**TASK PROMPT**
Find the line containing "Where should I click to: Select the" in the records below. Copy exactly that line and each one after it, ending at the line containing "Open the mail", and nothing more.

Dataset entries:
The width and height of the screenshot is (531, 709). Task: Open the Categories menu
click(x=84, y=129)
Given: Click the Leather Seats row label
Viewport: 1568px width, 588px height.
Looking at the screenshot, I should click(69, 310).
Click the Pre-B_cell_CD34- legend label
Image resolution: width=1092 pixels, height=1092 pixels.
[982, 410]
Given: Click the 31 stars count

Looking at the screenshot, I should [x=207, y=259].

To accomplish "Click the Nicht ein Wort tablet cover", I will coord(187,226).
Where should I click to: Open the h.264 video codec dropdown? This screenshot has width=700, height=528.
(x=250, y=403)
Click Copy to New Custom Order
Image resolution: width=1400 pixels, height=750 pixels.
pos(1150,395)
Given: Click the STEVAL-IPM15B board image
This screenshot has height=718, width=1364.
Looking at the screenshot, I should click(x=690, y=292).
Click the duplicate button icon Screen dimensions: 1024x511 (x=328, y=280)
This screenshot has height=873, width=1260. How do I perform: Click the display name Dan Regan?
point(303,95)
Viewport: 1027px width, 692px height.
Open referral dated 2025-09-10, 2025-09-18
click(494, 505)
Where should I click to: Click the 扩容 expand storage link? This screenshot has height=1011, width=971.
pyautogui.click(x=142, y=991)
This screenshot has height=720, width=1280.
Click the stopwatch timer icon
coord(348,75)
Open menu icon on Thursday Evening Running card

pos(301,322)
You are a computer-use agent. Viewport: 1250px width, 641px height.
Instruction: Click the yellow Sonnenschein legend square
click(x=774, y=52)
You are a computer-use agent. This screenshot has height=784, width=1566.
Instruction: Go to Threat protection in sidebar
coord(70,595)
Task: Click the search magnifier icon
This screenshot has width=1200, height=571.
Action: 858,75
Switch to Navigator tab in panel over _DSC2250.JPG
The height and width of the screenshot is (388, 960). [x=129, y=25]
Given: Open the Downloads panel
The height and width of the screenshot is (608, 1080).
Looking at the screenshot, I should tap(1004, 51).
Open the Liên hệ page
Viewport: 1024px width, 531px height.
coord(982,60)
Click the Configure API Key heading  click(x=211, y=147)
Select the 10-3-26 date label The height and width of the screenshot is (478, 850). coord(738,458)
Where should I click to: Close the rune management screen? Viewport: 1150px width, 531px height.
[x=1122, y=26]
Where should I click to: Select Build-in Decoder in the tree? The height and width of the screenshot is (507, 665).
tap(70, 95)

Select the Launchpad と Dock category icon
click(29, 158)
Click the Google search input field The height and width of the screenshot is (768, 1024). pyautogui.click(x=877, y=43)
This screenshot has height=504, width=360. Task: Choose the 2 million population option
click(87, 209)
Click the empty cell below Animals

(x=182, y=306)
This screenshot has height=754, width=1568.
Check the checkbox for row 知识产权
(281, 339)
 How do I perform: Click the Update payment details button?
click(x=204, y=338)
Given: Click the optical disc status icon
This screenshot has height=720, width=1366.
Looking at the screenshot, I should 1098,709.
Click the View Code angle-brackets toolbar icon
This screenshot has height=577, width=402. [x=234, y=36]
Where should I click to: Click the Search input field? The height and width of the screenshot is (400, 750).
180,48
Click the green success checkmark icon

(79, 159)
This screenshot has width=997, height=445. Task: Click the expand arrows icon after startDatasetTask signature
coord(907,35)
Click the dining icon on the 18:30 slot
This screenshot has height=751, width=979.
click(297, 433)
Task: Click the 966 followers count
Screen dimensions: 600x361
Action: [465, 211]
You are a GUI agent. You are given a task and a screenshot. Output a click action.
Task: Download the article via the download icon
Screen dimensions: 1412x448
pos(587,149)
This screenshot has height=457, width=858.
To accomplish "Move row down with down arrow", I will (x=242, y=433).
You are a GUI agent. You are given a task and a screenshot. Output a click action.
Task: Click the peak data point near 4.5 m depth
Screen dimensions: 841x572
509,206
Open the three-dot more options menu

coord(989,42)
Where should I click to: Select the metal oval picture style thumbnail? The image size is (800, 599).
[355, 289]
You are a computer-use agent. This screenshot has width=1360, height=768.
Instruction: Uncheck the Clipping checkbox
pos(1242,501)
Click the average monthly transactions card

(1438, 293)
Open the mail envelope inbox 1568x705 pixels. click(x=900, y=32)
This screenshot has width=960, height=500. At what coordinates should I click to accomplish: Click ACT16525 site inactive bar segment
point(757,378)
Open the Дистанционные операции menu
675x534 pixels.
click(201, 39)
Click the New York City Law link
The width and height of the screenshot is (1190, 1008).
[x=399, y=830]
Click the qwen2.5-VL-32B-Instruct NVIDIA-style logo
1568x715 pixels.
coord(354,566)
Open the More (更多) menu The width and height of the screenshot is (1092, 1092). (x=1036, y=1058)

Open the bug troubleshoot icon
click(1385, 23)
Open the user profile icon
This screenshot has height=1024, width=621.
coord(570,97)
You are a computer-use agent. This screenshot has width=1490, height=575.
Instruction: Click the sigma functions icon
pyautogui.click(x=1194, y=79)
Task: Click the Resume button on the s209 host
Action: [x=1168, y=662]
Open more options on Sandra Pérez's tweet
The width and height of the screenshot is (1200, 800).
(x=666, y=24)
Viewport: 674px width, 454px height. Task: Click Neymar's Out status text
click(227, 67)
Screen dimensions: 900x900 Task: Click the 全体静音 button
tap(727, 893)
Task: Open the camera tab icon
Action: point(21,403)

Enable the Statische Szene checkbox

**EXERCISE OUTPUT**
Where should I click to: Select the metal oval picture style thumbnail? The image size is (800, 599).
[355, 289]
You are a computer-use agent. This screenshot has width=1360, height=768.
Instruction: Uncheck the Clipping checkbox
pos(1242,501)
Click the average monthly transactions card

(1438, 293)
Open the mail envelope inbox 1568x705 pixels. click(x=900, y=32)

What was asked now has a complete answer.